§ Requirement a
Quote the passage on the ACCC's application in full, word for word.

§ Excerpted passage

_ _ _

Issue 3: the application by the ACCC
As we have noted, Glencore and the ACCC each brought separate applications challenging the Tribunal’s decision. Glencore’s application relied upon the statutory right to appeal by way of review expressed in s 44ZR(1) of the Act. It raised both the scope and user contribution issues.
The application by the ACCC sought to invoke three separate aspects of the Court’s jurisdiction. First, the ACCC claimed to be a “person aggrieved” by the decision of the Tribunal for the purposes of s 5 of the Administrative Decisions (Judicial Review) Act 1977 (Cth). Second, it also claimed to be a person with a “special interest” who had standing to allege jurisdictional error and invoke the jurisdiction conferred by s 39B of the Judiciary Act 1903 (Cth). Third, it relied upon s 163A(3) of the Act which provides that the ACCC may institute a proceeding in the Court seeking the making of a declaration.

_ _ _

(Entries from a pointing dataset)

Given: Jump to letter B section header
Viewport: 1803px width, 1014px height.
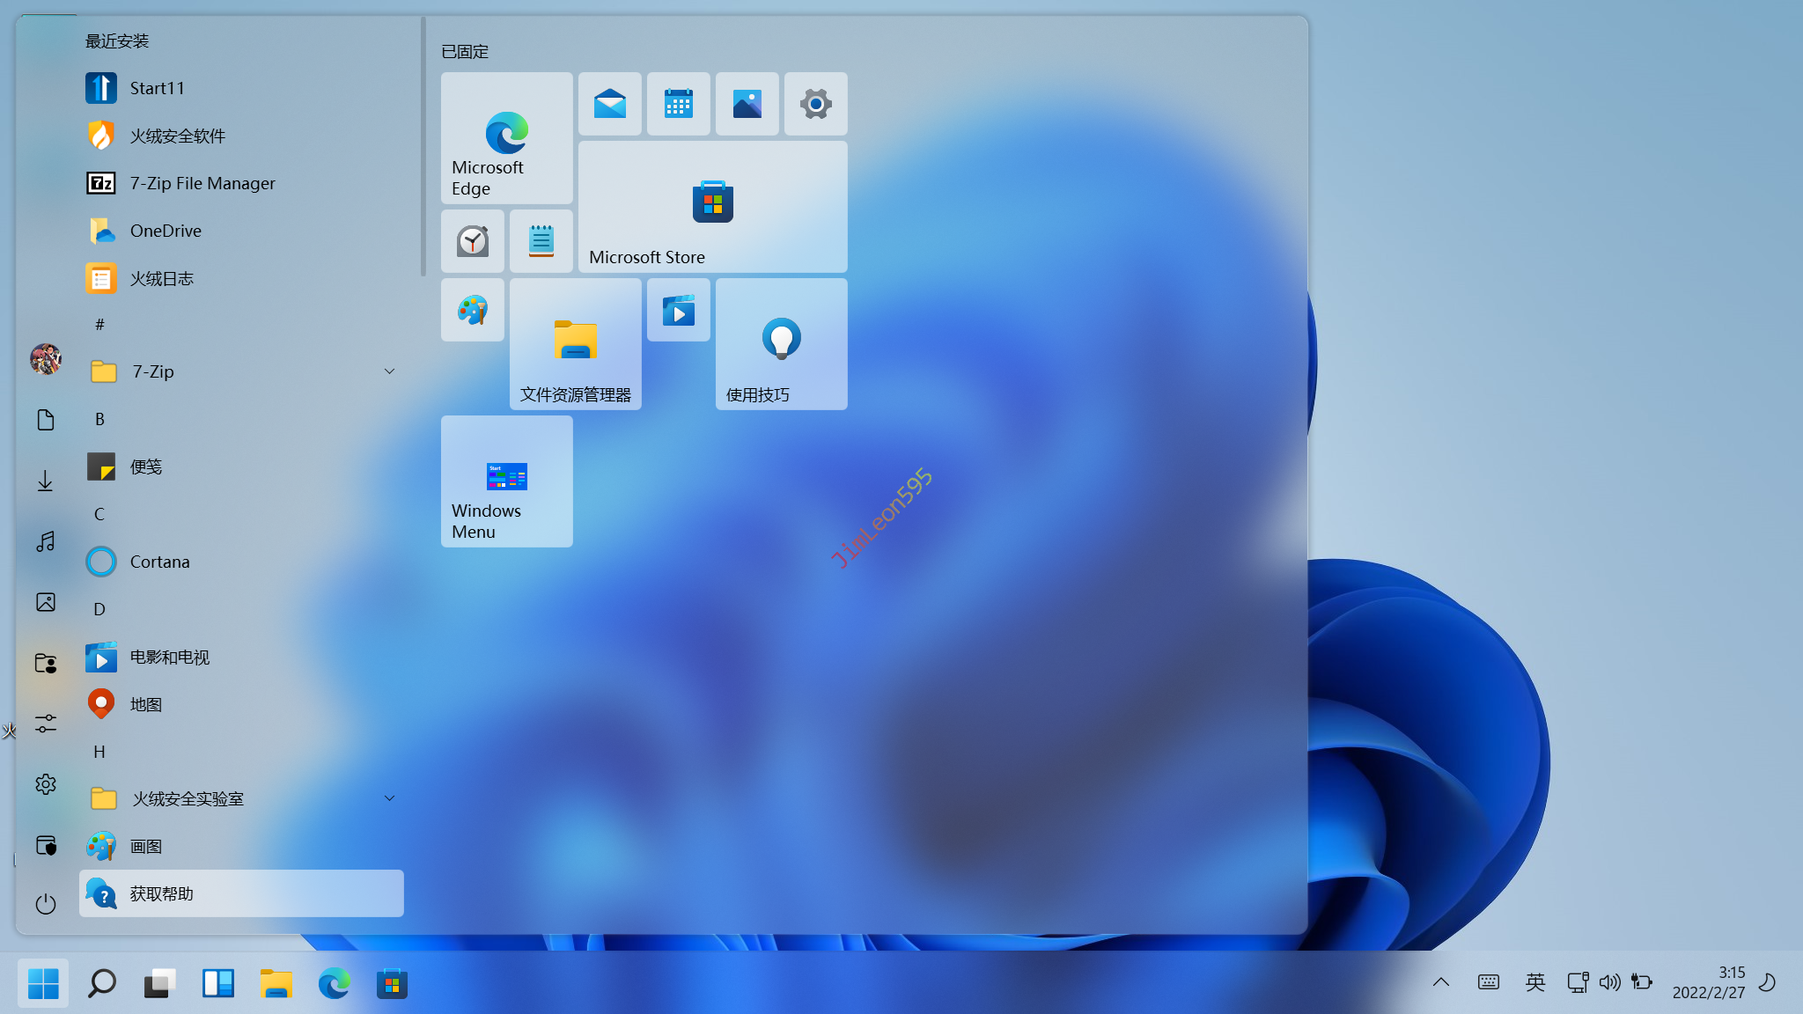Looking at the screenshot, I should click(x=99, y=419).
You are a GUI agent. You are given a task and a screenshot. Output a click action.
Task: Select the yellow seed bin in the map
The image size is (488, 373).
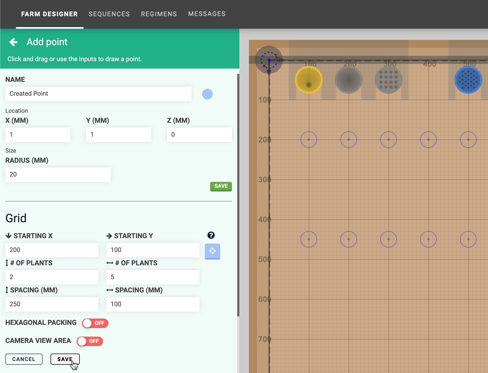308,80
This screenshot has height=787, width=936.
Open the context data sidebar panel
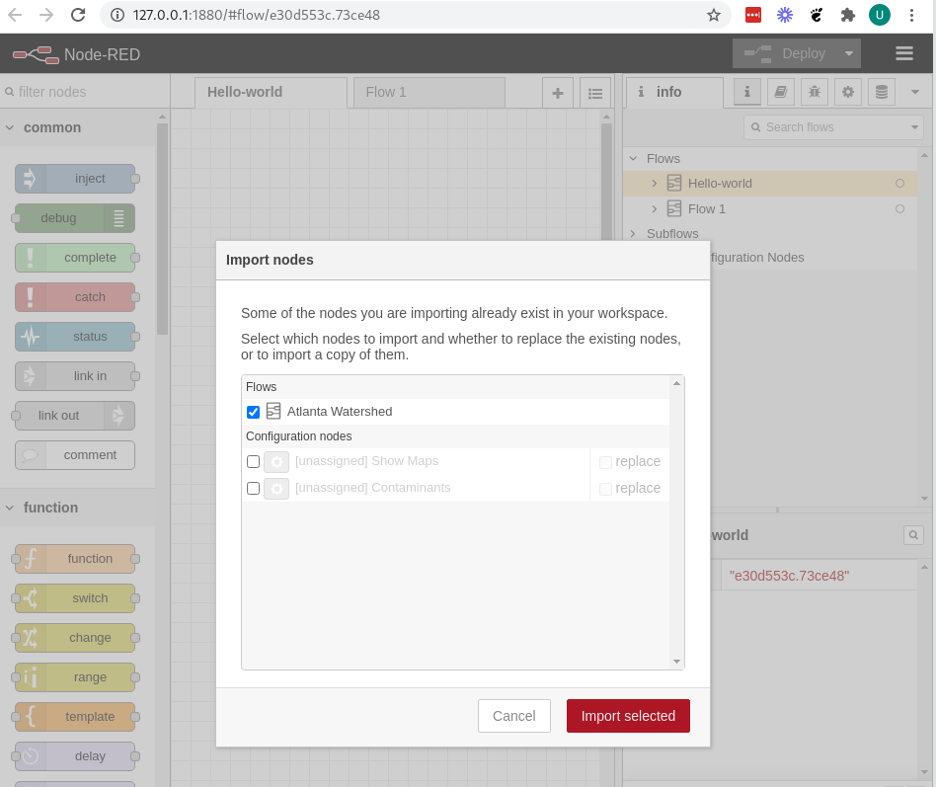[x=881, y=92]
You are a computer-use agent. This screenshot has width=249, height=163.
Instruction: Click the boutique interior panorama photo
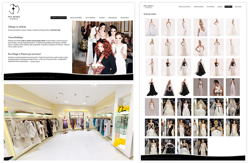click(x=68, y=122)
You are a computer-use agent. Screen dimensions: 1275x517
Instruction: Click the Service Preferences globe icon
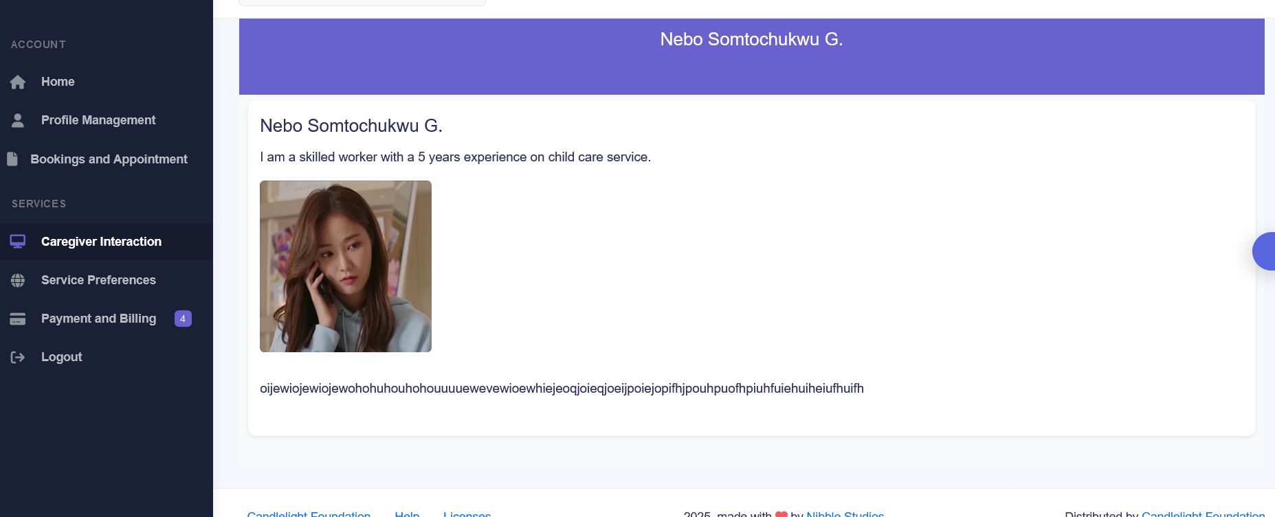pos(18,280)
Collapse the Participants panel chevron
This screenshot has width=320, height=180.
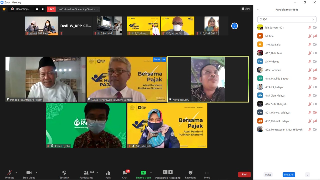coord(258,10)
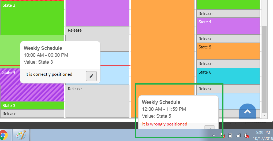273x141 pixels.
Task: Select the cyan State 6 schedule block
Action: pos(228,76)
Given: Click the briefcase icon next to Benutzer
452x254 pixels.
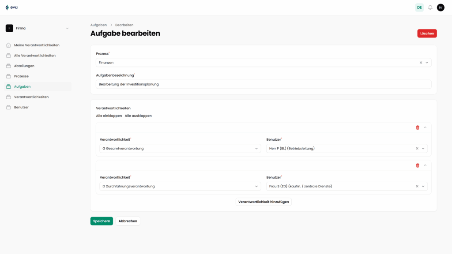Looking at the screenshot, I should pos(8,107).
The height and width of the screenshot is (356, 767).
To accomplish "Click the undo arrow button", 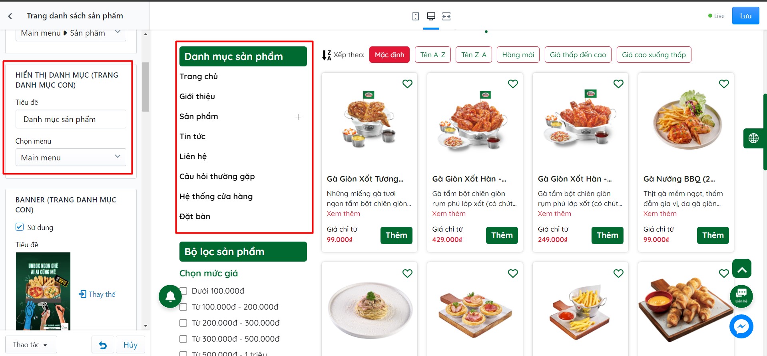I will tap(103, 345).
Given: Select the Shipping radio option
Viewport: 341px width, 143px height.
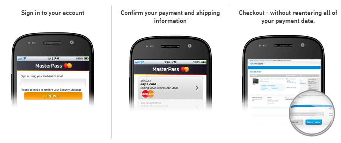Looking at the screenshot, I should click(286, 82).
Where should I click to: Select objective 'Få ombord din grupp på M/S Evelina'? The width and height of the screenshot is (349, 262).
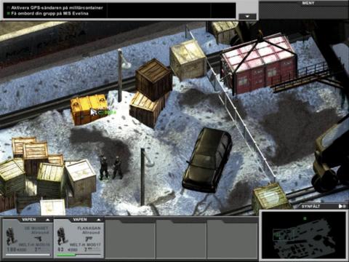coord(49,14)
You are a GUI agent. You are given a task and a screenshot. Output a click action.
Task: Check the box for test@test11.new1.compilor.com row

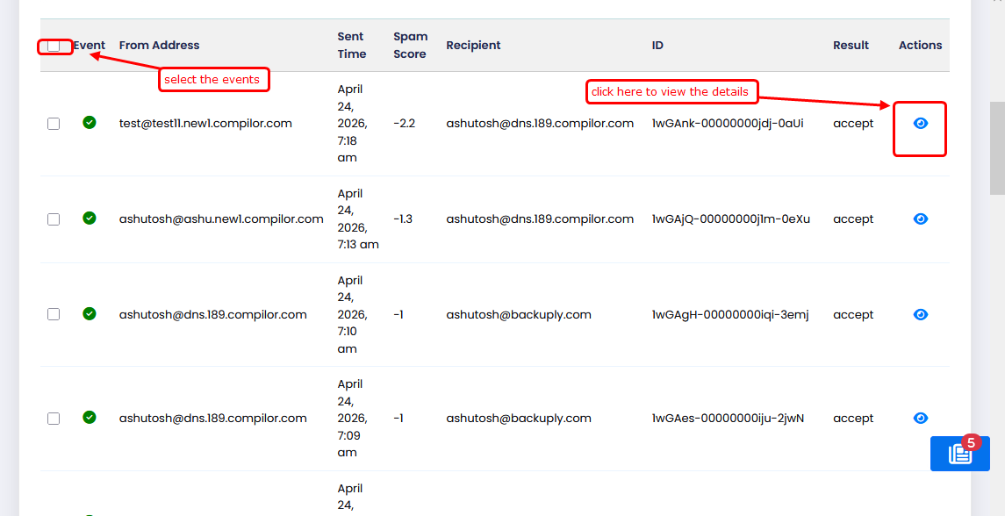(x=54, y=124)
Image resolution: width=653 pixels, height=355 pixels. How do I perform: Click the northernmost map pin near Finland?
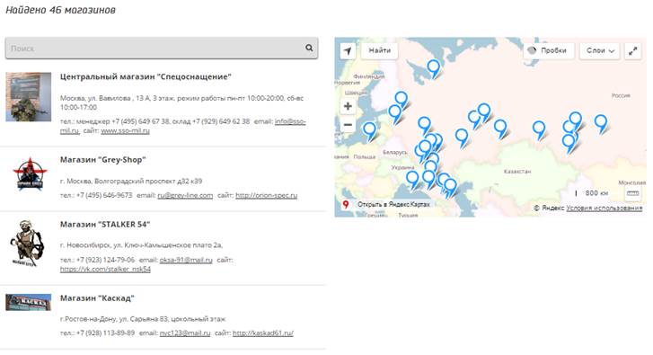coord(434,68)
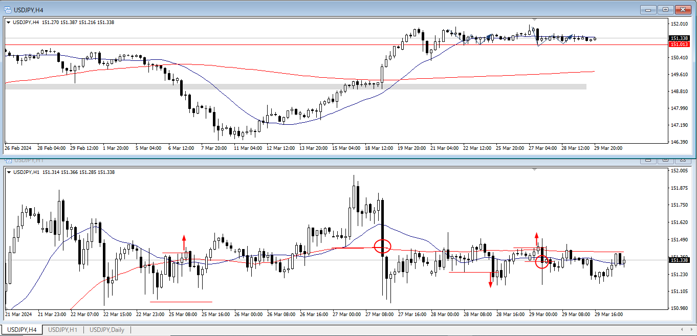Select the red up arrow near 25 Mar 08:00
Image resolution: width=697 pixels, height=336 pixels.
tap(184, 241)
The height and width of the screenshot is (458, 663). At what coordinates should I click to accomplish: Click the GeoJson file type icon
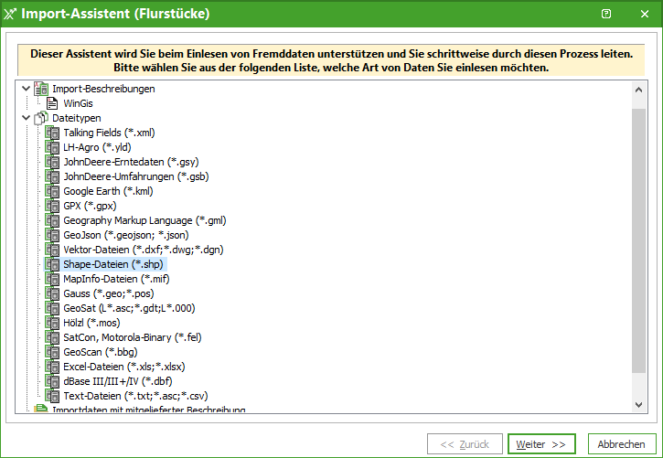(53, 235)
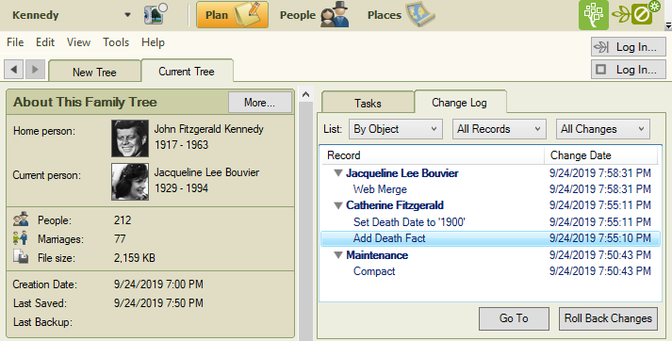Image resolution: width=672 pixels, height=341 pixels.
Task: Open the All Records filter dropdown
Action: (500, 129)
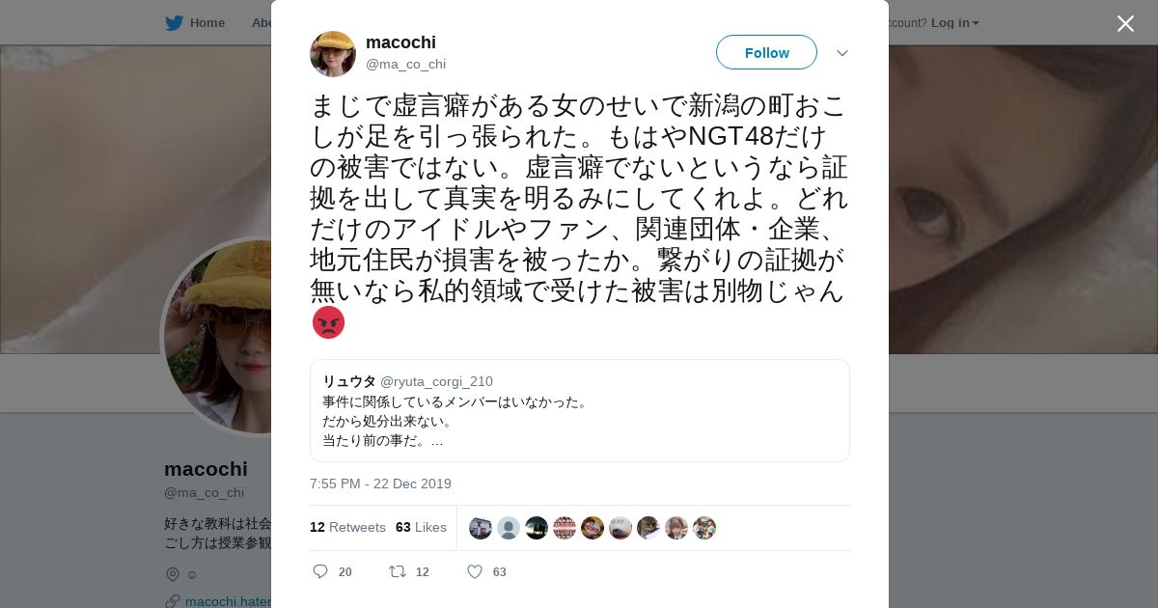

_ _ _

§ Requirement b
Lay out the entries as a numbered list, starting with their first line and going on through the line with "[x=881, y=92]", and omit any blank lines. Leave the pictures out.

§ Task result a
Issue 3: the application by the ACCC
As we have noted, Glencore and the ACCC each brought separate applications challenging the Tribunal’s decision. Glencore’s application relied upon the statutory right to appeal by way of review expressed in s 44ZR(1) of the Act. It raised both the scope and user contribution issues.
The application by the ACCC sought to invoke three separate aspects of the Court’s jurisdiction. First, the ACCC claimed to be a “person aggrieved” by the decision of the Tribunal for the purposes of s 5 of the Administrative Decisions (Judicial Review) Act 1977 (Cth). Second, it also claimed to be a person with a “special interest” who had standing to allege jurisdictional error and invoke the jurisdiction conferred by s 39B of the Judiciary Act 1903 (Cth). Third, it relied upon s 163A(3) of the Act which provides that the ACCC may institute a proceeding in the Court seeking the making of a declaration.

§ Task result b
1. Given: Jump to letter B section header
2. Viewport: 1803px width, 1014px height.
3. Looking at the screenshot, I should click(x=99, y=419).
4. You are a GUI agent. You are given a task and a screenshot. Output a click action.
5. Task: Select the yellow seed bin in the map
6. The image size is (488, 373).
7. 308,80
8. This screenshot has height=787, width=936.
9. Open the context data sidebar panel
10. [x=881, y=92]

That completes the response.